:: PROBLEM TO WORK ON ::
Reproduce the passage on test case detail from "For manual testing, it’s" through "step instructions. Wild!", changing every "body of work" to "set of procedures".

How Much Detail is Too Much?

For manual testing, it’s important to have a record of what’s being tested.

We need to track our body of work–how to actually test the things–and be able to share that knowledge among other team members.

This body of work is made up of test cases.

For test case format, I’ve seen:

  • General descriptions of how things should work,
  • Step by step instructions, and
  • Adhoc testing with NO step by step instructions. Wild!

On the justification of test case formats, I’ve heard:

  • We should focus on the functionality, not the specifics of how to test it,
  • Tests should be understood by anybody coming in off the street,
  • Exploratory is the best way to find bugs, and we shouldn’t be limited by test cases,

respectively.

The variable that’s common to each approach is detail. How detailed should our manual test cases be?

The Devil’s in the Details

There’s a maintenance cost with writing anything down. The more you write, the more there is to maintain. And there’s a different cost with not writing anything down.

 

Being too detailed can actually be… well, kinda painful. Where’s the balance? Probably somewhere in the middle.

Example

Let’s say you have a website where you can create a user. After creating the user, the next screen lets you talk a bit about yourself–education, hobbies, profession, etc.

As a detail-oriented manual tester, one of your happy path test cases might look like this:

Testcase: Create a new user profile
Go to http://www.mytestsite.org
Click the “New User” link at the top of the screen
On the Create New User screen, enter a username
Enter a password
Enter the password again in the confirmation box
Click “submit”
On the “Tell Us About Yourself” page, select the “Software Tester” profession
Select “Doctorate” from the Education dropdown
Check the “Full Contact Origami” checkbox in the Hobbies section
Click the Submit button

This is one test. Any other test with this level of detail, that goes through the process of creating a user–positive or negative case–will include some info that we’ve already written out above.

Now imagine that we have 20 different points of functionality that we want to test, that require us to create (or at least try to create) a new user.

:: RAW RECORDS ::

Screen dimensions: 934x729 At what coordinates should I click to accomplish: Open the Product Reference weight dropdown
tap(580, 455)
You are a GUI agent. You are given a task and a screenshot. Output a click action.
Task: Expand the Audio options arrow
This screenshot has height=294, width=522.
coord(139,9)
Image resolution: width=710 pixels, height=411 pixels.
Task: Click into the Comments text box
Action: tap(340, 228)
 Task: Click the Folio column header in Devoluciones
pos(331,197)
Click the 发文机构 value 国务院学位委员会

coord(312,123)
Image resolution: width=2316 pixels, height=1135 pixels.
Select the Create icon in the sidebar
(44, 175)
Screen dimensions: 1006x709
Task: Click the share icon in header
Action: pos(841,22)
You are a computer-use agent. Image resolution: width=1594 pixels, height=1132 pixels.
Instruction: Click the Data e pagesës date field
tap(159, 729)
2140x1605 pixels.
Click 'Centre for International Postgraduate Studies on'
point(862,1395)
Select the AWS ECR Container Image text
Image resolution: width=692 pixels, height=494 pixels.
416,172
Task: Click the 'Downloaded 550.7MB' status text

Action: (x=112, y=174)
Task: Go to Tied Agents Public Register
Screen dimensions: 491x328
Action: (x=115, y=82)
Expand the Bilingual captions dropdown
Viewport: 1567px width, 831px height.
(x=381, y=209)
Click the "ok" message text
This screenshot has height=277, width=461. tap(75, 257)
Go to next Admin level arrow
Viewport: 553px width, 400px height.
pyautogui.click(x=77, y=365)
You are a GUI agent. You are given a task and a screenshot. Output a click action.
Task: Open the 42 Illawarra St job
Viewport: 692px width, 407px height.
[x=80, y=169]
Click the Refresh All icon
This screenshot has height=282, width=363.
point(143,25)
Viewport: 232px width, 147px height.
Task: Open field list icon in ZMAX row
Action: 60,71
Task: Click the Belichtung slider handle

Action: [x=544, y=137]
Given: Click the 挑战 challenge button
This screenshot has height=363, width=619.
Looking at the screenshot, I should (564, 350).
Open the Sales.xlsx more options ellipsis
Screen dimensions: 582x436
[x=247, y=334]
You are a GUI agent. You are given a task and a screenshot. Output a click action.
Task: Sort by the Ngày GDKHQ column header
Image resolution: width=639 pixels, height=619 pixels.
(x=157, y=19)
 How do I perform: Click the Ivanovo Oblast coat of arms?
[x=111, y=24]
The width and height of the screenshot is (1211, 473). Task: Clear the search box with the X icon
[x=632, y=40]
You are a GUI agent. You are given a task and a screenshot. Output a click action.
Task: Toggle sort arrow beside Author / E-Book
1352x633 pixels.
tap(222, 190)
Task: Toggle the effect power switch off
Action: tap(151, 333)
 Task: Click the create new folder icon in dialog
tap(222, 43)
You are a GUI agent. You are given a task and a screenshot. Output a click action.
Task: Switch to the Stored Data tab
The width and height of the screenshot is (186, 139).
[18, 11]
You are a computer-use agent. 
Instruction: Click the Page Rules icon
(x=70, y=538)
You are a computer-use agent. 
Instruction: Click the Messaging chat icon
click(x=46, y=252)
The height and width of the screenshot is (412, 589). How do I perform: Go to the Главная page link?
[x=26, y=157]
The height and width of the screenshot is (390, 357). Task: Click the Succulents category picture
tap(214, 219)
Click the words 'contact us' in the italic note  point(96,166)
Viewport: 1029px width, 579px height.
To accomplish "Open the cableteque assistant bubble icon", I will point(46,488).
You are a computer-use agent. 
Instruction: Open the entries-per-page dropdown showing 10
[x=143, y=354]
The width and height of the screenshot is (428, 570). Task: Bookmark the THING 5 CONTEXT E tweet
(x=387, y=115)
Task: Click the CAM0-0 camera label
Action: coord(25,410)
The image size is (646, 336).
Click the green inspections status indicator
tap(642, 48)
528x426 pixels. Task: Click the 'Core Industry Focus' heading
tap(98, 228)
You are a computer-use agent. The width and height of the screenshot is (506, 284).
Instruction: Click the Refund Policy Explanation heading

:: TASK SOLUTION ::
For manual testing, it’s important to have a record of what’s being tested.

We need to track our set of procedures–how to actually test the things–and be able to share that knowledge among other team members.

This set of procedures is made up of test cases.

For test case format, I’ve seen:

  • General descriptions of how things should work,
  • Step by step instructions, and
  • Adhoc testing with NO step by step instructions. Wild!